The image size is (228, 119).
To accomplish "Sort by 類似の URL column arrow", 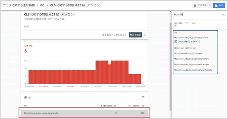I will coord(102,106).
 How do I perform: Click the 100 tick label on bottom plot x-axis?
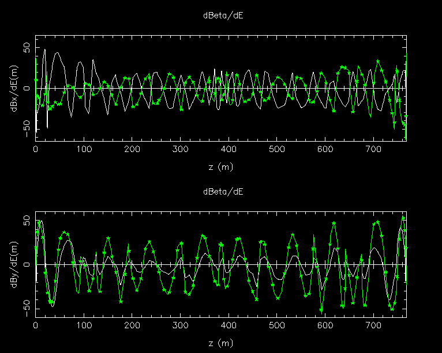(x=84, y=326)
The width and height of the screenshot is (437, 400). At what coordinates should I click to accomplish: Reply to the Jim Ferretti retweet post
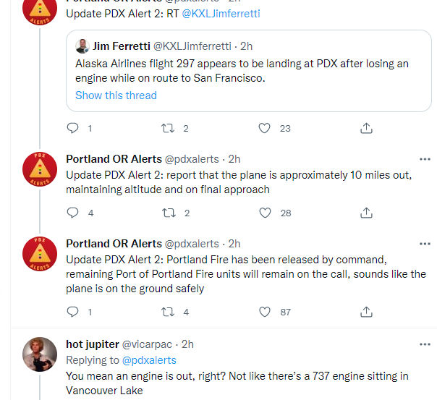pos(73,128)
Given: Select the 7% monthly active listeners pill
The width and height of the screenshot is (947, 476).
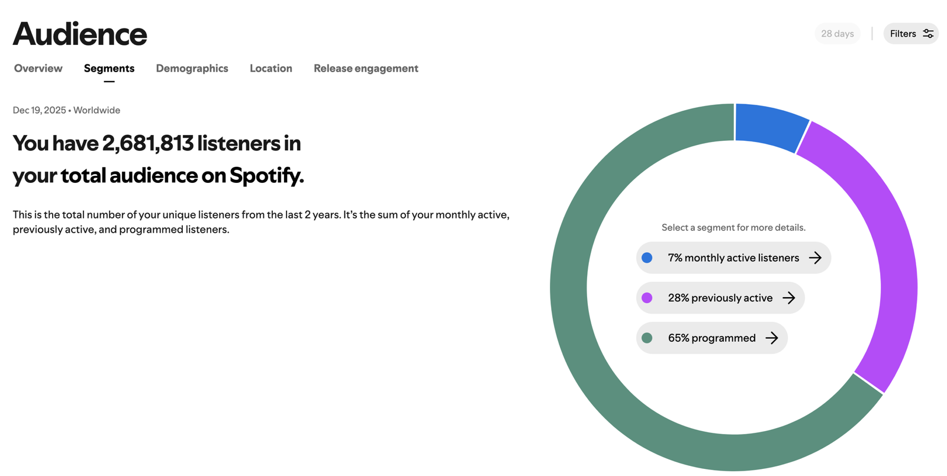Looking at the screenshot, I should [733, 258].
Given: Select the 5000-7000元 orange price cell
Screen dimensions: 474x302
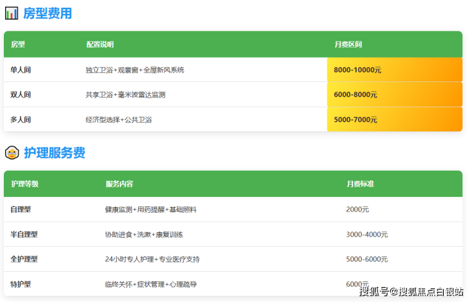Looking at the screenshot, I should click(x=395, y=119).
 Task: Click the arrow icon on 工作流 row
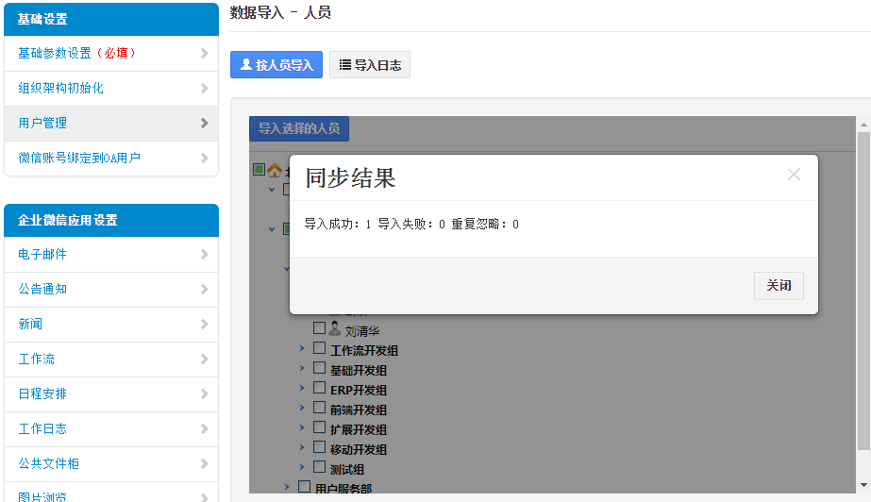(204, 360)
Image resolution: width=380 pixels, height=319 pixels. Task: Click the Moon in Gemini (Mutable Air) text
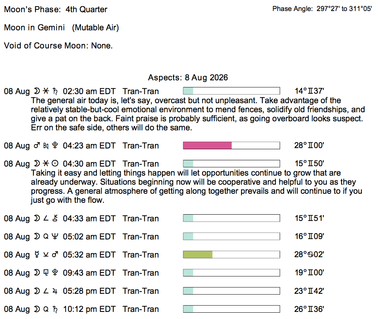[x=61, y=28]
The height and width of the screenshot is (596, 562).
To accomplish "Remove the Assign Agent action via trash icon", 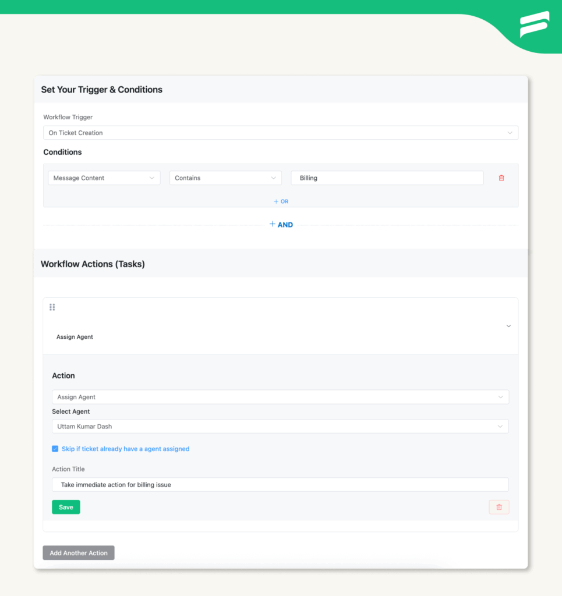I will [499, 507].
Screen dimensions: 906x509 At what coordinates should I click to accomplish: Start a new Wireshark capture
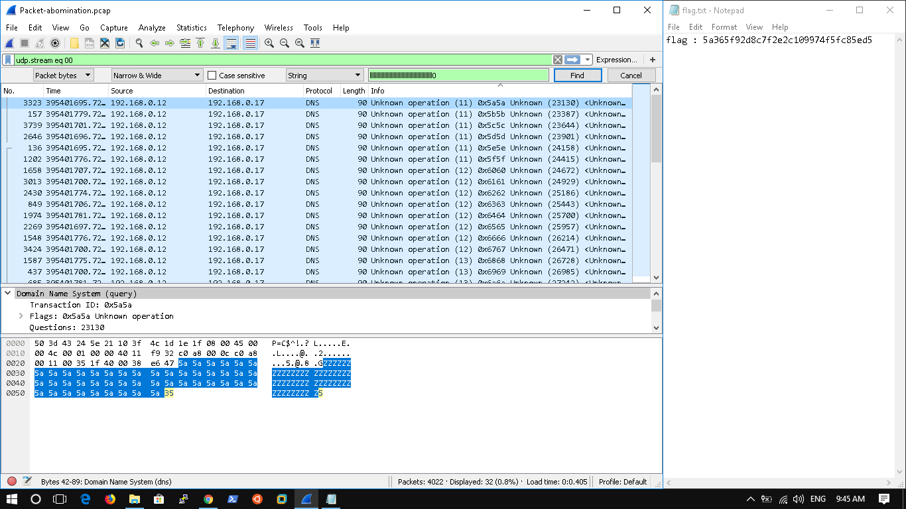9,43
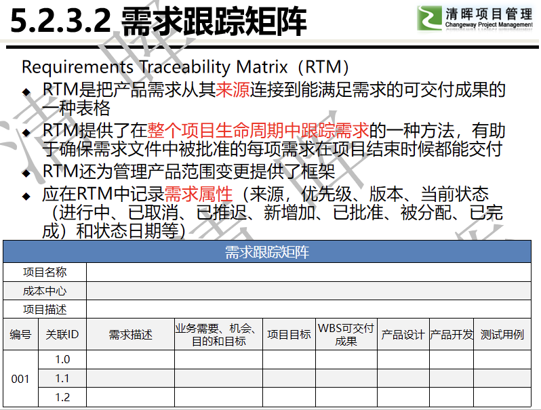Viewport: 541px width, 410px height.
Task: Select the 产品设计 column header
Action: click(x=403, y=335)
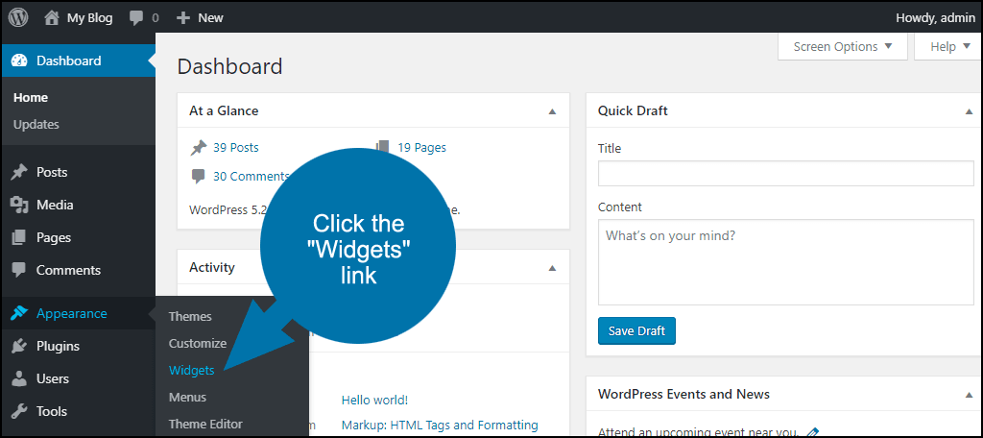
——
▶ [Work to complete] What is needed is an exact copy of the lines above, from the one holding "Screen dimensions: 474x302" down to the one holding "The height and", with those two included and the pictures left out.

▶ [Your response]
Screen dimensions: 474x302
Looking at the screenshot, I should click(x=395, y=119).
 Task: Click the arrow icon on 工作流 row
(204, 360)
Image resolution: width=380 pixels, height=319 pixels. Task: Click the Moon in Gemini (Mutable Air) text
[x=61, y=28]
The height and width of the screenshot is (596, 562).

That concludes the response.